In the United States, the Social Security Trust Fund is the mechanism through which taxes collected for Social Security expenses are accounted for. Funding is primarily a method of tracking earnings, and there is no dedicated money that stays in a specific account to be paid out later. It simply keeps track of the money raised.

While many Americans may think there is a significant amount of money raised and saved resulting from the Federal Insurance Contributions Act (FICA), that is not the case. This money is spent on those who are already withdrawing money from Social Security or used for other programs. Thus, it is sometimes referred to as a “break-in” of the Social Security Trust Fund.

As an accounting mechanism, the Social Security Trust Fund is actually split into two trust funds. One is called Old-Age and Survivors Insurance (OASI), which the US government uses to pay benefits to retirees and their survivors. The second fund goes to disability insurance, which is used to pay for benefits for those who are disabled.

Instead of compiling and holding the money, the fund actually buys US Treasuries. Essentially, since both the Social Security Trust Fund and the US Treasury are owned by the US government, it is effectively borrowing from itself. This remains a guaranteed fund until the government defaults on its loans.

Currently, more money is being collected from FICA taxes than is paid into benefits, so the Social Security Trust Fund has a surplus. This is expected to change over time, however, and some say it will no longer have a surplus by 2017. While the fund has built up enough reserves, at least on paper, to remain solvent for much of the 21st century, there are trustees and politicians alike concerned about its future.

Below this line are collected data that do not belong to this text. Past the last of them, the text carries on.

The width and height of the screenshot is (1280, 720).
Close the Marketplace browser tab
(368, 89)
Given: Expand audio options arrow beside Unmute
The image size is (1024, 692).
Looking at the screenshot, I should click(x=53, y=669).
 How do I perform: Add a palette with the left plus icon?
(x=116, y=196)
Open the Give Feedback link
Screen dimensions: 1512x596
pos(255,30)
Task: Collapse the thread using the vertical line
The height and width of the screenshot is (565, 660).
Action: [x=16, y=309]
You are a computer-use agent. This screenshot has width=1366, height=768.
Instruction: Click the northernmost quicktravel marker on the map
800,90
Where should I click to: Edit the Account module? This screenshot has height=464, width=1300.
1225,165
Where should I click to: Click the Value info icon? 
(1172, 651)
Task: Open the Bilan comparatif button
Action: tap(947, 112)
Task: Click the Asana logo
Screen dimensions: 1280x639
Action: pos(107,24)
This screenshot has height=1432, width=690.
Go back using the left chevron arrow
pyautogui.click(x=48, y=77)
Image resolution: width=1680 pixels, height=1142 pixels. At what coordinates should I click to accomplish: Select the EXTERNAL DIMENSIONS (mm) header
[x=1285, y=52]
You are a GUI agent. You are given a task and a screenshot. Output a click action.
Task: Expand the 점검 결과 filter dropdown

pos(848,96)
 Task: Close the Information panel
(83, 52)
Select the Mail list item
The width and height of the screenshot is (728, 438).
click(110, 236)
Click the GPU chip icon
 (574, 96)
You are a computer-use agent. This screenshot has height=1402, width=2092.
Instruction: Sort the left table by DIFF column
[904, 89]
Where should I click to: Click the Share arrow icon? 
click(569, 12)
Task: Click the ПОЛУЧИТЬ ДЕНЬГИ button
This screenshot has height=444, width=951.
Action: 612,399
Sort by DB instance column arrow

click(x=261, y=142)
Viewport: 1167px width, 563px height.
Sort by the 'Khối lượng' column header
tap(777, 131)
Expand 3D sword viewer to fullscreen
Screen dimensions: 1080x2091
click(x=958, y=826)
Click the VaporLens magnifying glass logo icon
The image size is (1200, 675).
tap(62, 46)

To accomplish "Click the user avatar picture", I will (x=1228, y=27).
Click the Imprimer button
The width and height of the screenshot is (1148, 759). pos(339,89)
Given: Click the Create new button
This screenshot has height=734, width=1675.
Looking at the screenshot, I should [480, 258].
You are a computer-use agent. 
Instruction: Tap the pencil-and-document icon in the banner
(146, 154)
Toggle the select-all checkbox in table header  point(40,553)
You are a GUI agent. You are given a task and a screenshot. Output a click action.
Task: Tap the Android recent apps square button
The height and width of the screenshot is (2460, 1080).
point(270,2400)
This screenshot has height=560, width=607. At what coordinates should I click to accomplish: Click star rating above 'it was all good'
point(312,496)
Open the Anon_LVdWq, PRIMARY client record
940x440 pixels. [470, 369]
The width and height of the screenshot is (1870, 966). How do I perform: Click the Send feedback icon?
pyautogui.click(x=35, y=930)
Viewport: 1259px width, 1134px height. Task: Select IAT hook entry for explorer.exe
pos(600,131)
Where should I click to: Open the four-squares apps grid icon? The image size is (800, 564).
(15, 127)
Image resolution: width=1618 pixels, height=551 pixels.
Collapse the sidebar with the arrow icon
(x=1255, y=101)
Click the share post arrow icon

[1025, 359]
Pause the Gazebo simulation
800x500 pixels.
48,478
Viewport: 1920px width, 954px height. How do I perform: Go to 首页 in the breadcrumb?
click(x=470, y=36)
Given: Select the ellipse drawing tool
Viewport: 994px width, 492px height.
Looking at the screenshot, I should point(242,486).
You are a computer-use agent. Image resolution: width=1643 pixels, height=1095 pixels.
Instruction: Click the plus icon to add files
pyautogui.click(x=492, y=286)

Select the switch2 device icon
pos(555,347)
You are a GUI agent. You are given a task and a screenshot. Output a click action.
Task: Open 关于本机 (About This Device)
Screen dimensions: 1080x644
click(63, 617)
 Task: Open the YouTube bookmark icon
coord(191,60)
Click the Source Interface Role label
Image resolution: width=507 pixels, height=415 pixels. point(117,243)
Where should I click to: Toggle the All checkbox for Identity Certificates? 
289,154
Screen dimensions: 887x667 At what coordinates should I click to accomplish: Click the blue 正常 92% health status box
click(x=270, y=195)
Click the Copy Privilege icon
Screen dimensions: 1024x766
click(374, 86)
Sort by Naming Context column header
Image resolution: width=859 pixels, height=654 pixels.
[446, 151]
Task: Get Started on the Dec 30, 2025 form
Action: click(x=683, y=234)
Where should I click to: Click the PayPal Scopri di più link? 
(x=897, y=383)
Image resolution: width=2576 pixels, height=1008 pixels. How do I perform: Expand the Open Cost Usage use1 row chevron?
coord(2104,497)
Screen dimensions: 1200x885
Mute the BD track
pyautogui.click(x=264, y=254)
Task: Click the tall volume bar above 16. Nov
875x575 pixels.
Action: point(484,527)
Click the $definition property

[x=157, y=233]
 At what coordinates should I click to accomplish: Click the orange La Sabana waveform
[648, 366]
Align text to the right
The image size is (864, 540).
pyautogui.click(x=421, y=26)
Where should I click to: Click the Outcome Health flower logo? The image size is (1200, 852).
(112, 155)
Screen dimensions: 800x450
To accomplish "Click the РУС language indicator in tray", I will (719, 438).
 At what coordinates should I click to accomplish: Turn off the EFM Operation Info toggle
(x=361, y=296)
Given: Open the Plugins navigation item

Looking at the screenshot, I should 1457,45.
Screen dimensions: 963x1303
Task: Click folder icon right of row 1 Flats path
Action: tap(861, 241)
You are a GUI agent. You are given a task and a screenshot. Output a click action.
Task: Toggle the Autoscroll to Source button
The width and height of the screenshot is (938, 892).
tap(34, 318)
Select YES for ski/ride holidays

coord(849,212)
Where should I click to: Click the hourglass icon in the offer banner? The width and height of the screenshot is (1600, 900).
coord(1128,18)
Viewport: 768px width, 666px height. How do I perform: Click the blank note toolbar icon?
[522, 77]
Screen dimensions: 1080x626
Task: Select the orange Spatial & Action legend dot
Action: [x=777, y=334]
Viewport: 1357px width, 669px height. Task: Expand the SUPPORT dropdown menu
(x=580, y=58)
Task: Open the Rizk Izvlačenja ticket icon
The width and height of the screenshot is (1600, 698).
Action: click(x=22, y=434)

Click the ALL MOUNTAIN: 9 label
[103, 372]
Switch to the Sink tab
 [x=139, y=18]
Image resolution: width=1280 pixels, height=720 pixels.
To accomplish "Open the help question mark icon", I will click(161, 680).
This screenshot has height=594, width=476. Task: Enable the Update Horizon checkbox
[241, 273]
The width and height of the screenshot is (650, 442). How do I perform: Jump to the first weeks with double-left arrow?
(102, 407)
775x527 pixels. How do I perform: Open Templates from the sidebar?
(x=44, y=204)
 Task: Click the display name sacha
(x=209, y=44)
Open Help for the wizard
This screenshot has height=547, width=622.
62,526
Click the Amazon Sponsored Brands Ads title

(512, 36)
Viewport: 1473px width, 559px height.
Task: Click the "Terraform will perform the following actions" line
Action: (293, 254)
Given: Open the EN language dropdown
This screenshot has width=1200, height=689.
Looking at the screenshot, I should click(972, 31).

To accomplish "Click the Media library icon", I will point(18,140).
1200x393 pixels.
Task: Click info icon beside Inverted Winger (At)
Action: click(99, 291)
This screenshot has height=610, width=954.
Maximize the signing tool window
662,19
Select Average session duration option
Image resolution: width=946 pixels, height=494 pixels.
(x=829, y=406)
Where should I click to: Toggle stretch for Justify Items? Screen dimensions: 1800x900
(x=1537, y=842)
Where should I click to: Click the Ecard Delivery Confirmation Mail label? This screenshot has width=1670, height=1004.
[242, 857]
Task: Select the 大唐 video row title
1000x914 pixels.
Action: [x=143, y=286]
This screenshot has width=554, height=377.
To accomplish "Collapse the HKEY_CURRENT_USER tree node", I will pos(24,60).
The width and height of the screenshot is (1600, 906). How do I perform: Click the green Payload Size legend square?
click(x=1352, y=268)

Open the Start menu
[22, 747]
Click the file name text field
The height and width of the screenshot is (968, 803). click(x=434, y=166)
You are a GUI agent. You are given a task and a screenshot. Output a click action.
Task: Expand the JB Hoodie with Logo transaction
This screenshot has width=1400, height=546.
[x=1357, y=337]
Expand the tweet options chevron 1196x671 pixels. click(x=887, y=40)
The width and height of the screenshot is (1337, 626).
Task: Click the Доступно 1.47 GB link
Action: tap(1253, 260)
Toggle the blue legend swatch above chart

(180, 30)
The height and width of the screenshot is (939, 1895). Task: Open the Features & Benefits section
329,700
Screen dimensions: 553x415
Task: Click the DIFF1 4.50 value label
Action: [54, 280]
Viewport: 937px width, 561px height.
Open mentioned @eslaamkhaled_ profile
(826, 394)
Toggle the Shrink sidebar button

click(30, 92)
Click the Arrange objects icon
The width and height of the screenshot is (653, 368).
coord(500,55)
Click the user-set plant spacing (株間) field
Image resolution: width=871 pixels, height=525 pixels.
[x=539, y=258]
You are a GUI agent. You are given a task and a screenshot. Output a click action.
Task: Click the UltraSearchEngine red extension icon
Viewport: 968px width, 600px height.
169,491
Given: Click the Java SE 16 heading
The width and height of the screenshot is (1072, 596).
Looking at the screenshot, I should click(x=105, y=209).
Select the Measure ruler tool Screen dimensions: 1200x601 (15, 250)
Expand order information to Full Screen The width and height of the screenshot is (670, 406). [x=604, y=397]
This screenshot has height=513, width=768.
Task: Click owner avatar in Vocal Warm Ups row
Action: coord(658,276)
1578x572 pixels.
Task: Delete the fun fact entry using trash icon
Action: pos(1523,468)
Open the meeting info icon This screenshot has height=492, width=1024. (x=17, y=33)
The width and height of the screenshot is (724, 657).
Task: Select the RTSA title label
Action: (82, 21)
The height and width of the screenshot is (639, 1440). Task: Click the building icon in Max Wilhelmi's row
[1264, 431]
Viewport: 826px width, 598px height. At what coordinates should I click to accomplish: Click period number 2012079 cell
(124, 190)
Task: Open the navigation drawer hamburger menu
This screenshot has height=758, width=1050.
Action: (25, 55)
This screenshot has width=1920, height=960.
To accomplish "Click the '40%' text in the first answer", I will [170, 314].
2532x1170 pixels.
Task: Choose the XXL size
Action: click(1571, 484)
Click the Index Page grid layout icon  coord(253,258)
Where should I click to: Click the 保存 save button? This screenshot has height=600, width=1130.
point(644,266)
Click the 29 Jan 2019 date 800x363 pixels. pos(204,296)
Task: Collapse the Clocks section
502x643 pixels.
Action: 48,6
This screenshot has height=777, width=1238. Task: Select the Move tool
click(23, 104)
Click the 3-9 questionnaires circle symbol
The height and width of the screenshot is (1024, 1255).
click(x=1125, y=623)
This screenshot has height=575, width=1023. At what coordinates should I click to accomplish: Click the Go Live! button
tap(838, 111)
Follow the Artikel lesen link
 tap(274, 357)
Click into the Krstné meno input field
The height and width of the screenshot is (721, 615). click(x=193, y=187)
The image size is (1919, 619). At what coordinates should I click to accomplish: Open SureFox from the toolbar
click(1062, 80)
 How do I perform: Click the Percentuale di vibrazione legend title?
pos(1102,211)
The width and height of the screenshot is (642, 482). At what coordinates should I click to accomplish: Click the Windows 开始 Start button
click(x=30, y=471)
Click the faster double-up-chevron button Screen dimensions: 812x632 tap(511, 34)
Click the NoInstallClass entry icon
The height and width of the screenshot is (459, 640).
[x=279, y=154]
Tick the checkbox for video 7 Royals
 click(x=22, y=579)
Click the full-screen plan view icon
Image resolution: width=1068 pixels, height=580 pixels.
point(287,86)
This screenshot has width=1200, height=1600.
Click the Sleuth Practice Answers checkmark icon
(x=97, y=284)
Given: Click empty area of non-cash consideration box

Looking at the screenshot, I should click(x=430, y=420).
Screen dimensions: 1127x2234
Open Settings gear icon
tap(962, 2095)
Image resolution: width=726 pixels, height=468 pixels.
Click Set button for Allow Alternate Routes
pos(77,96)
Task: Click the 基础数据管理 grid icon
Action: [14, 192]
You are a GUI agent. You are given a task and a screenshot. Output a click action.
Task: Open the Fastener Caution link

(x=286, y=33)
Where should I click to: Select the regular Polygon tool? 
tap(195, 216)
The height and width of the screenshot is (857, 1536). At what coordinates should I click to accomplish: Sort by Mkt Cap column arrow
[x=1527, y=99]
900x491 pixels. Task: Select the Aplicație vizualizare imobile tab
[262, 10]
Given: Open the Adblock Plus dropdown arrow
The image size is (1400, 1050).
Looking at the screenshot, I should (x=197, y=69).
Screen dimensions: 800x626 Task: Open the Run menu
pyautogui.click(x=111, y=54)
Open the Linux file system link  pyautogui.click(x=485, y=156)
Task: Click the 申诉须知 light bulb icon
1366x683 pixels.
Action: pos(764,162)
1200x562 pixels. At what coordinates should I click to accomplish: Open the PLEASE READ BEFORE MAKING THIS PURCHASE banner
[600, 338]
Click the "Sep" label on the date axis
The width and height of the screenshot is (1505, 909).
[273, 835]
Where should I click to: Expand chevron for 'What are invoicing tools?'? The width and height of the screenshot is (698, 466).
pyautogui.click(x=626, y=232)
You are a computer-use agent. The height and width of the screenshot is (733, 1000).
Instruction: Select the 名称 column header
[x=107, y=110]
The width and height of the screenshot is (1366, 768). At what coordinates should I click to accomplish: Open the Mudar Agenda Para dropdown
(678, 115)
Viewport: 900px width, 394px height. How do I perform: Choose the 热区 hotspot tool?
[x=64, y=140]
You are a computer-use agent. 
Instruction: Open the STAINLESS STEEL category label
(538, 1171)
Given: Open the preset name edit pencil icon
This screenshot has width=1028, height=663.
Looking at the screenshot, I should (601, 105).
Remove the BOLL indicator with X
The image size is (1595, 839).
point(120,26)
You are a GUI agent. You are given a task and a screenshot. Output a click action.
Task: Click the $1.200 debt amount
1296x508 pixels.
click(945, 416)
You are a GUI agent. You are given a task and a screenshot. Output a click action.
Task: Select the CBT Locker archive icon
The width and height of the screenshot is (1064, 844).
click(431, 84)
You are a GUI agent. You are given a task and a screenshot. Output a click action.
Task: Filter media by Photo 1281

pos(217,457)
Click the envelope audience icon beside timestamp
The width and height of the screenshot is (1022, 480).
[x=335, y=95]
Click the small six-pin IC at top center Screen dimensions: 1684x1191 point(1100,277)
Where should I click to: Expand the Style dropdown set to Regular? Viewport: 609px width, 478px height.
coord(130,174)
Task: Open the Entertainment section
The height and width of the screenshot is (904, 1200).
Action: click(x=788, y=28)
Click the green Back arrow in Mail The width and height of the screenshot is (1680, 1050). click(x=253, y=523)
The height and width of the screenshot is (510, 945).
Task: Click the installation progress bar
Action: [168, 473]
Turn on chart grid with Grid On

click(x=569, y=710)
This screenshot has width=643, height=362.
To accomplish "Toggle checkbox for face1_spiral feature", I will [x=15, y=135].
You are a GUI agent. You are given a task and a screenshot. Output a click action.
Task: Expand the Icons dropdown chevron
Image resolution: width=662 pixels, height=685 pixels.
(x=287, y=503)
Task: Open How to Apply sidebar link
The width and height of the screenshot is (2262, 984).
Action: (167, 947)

A committee chaired by former Federal Reserve chairman Alan Greenspan has recommended raising taxes to keep the Social Security Trust Fund in good health. Others have suggested that the government stop using FICA taxes for other purposes and make it a real savings fund. These solutions would probably both have the same result: raise taxes. If the government stopped using the fund’s money, it would have to raise taxes, borrow from other sources, or significantly cut some current programs.